> [ACTION ITEM]
Working from the records below, return word for word the line that contains "Screen dimensions: 981x534" and each line after it, ending with the last. Skip all pictures.

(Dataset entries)
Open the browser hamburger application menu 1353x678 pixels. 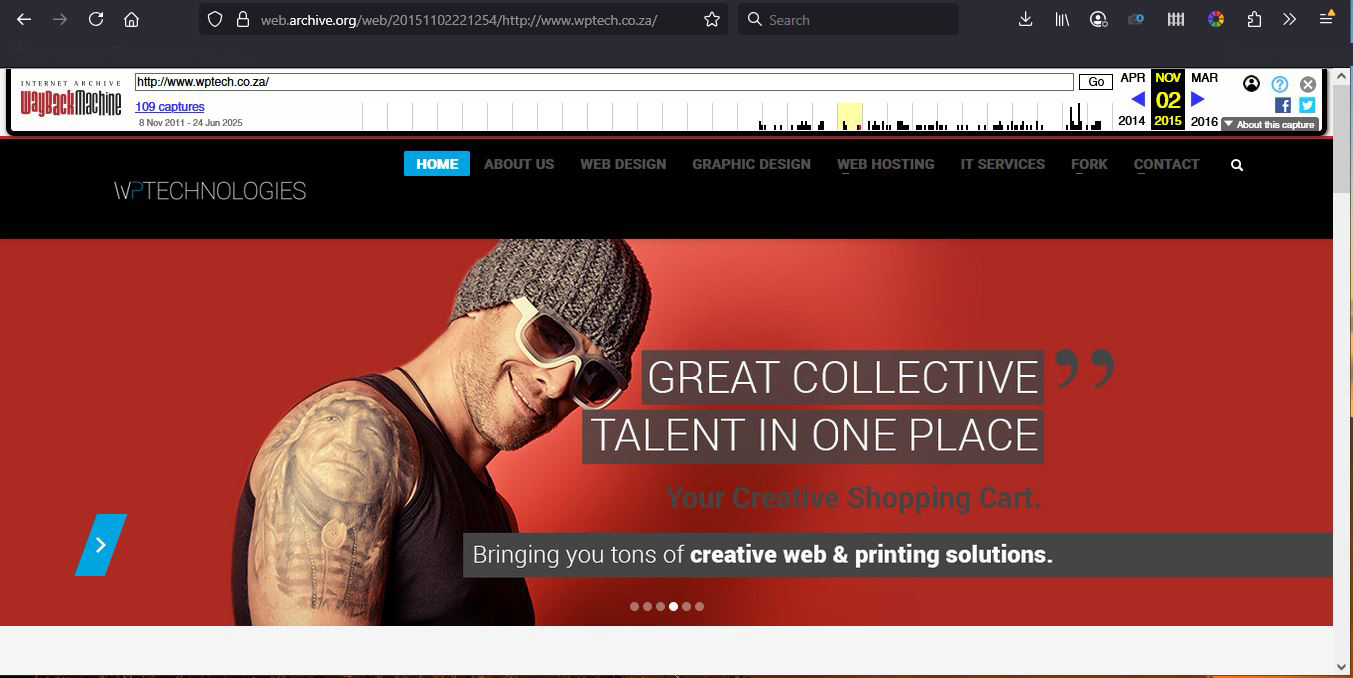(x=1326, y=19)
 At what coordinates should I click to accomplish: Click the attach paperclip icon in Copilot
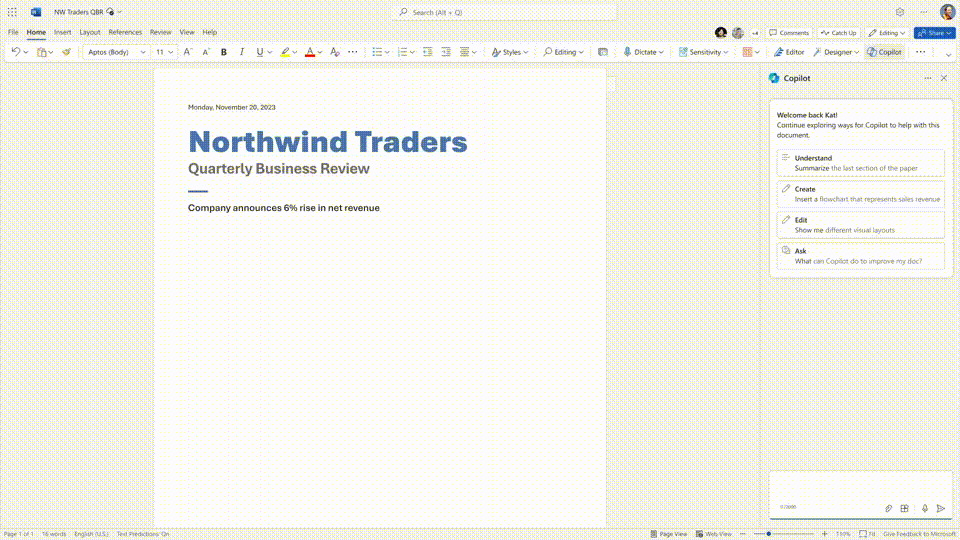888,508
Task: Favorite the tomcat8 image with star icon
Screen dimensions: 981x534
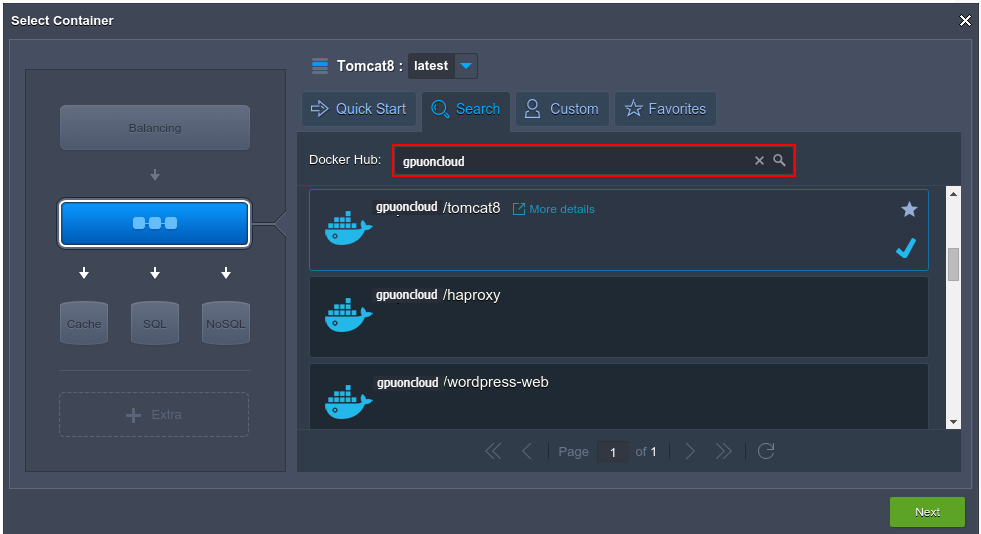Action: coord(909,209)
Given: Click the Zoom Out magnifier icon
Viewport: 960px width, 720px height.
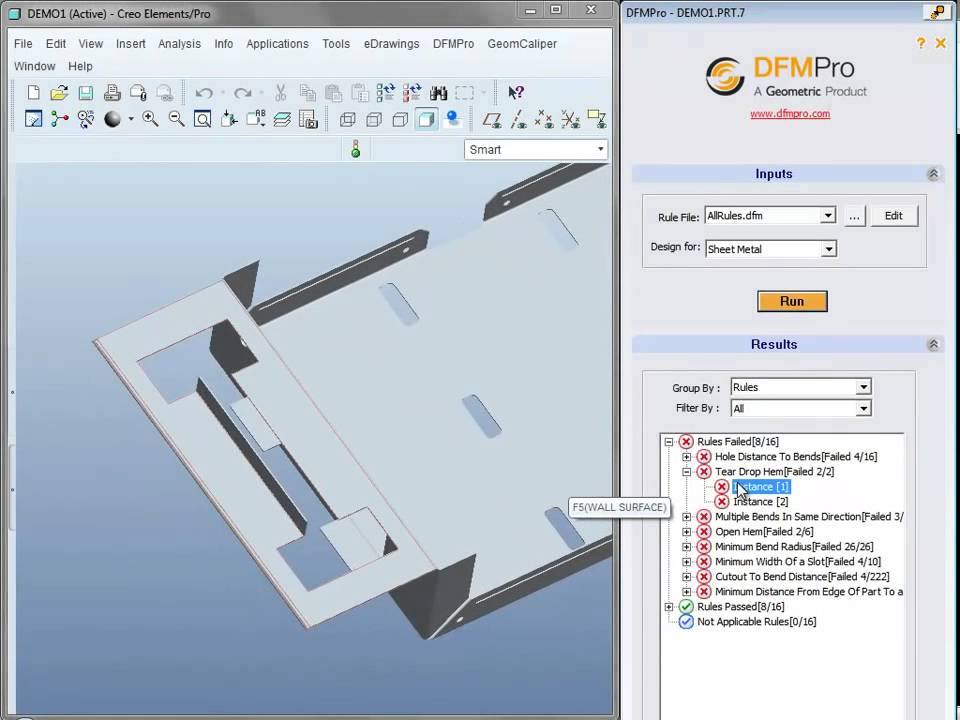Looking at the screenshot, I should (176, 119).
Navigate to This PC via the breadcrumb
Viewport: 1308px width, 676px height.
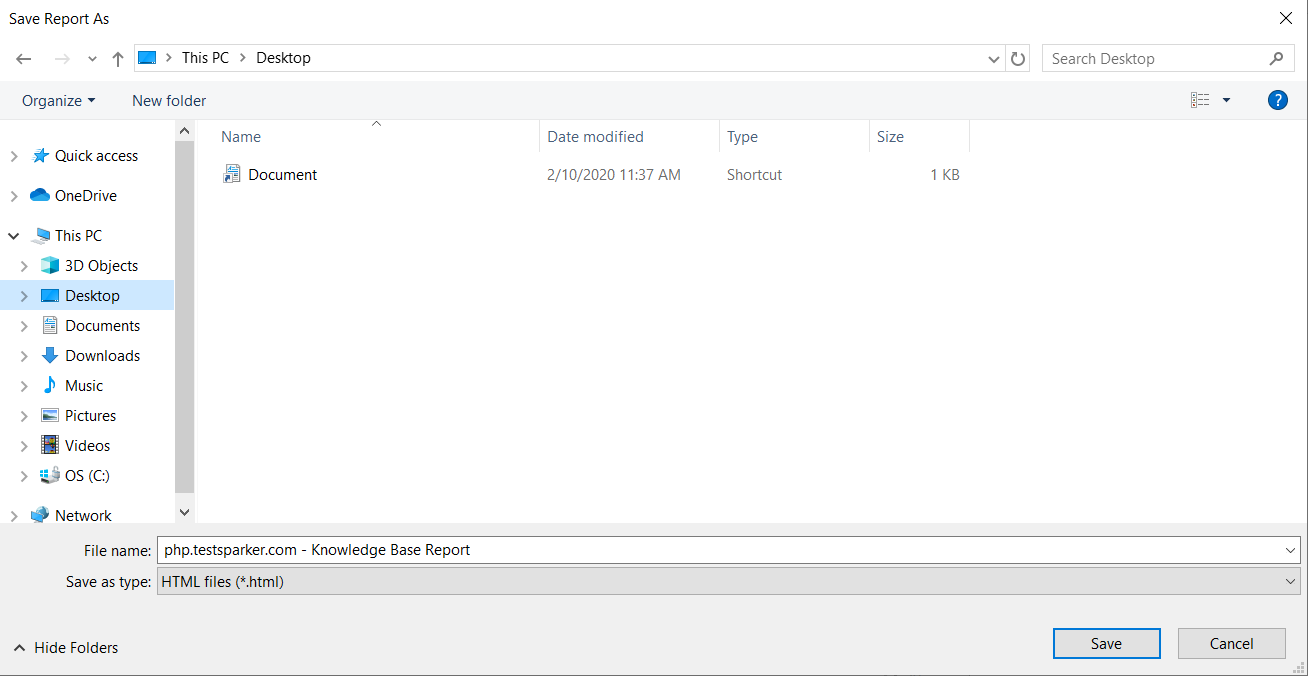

> [YOUR SOLUTION]
Screen dimensions: 981x534
Action: coord(909,209)
Given: Click the Zoom Out magnifier icon
Viewport: 960px width, 720px height.
Looking at the screenshot, I should (176, 119).
Navigate to This PC via the breadcrumb
Viewport: 1308px width, 676px height.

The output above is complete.